No, I didn't know that. But now that I think about, I think I can see why. Is the issue that the extracts are split with polygons and osmosis, and there is no overlap and synthetic nodes at the boundary? I wonder if the polygons overlapped enough to make sure that there was a node in common, if that would make things work. But that's almost certainly not the big issue - if I can get to where intrastate routing works in each state that would be great.
I compiled Massachusetts and experimented with routing in Mapsource (I will try Roadtrip later). I found that routing only works for very short distances (even without crossing tile boundaries). For example, I tried the I95 around Boston. There, I could only route along segments which were less than 1 km long.
I'll take a look, and also try shorter routes not on the motorways. MassGIS data has the one-way property but not the direction. I've straightened out a lot of 495 and 2 but not I95 (=MA128). So motorways are particularly likely to be trouble, compared to normal state highways or regular roads.

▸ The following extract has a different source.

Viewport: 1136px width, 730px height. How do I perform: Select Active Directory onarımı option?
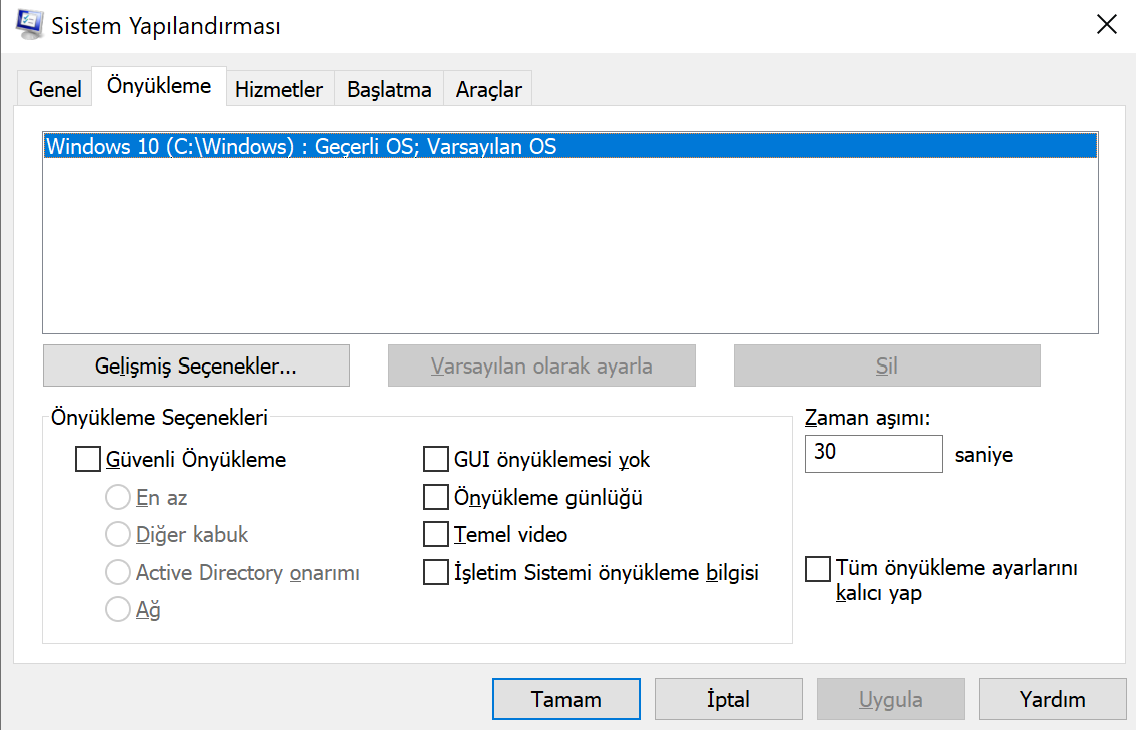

It seemed, although I have not tested enough to confirm, that it was hardest routing along the more curved sections of highway. This would support the hypothesis that the node density is too high for proper routing. I have not had time to download the OSM data to take a look. I wonder if a way simplification patch could help here.
I suppose I could run --remove-short-arcs with 20m. Or a new option that drops nodes within 50m as long as they only have 2 arcs and the resulting position of the midpoint doesn't move by more than 2m, or something like that.
I'm surprised that you were able to create routable maps using --max-nodes=1600000. I had to lower max nodes to 800000 in order to compile.
I didn't realize that 1600000 was too big. My machine has 4G ram with a heapsize of 2G. Is it safe to assume that if it completes without error that things fit? In Mass I think the ratio of nodes to ways is much higher than in other places, so perhaps that explains it. Thanks very much for looking into this - now I'm pretty sure that I'm not doing something dumb, and that digging into it more is sensible.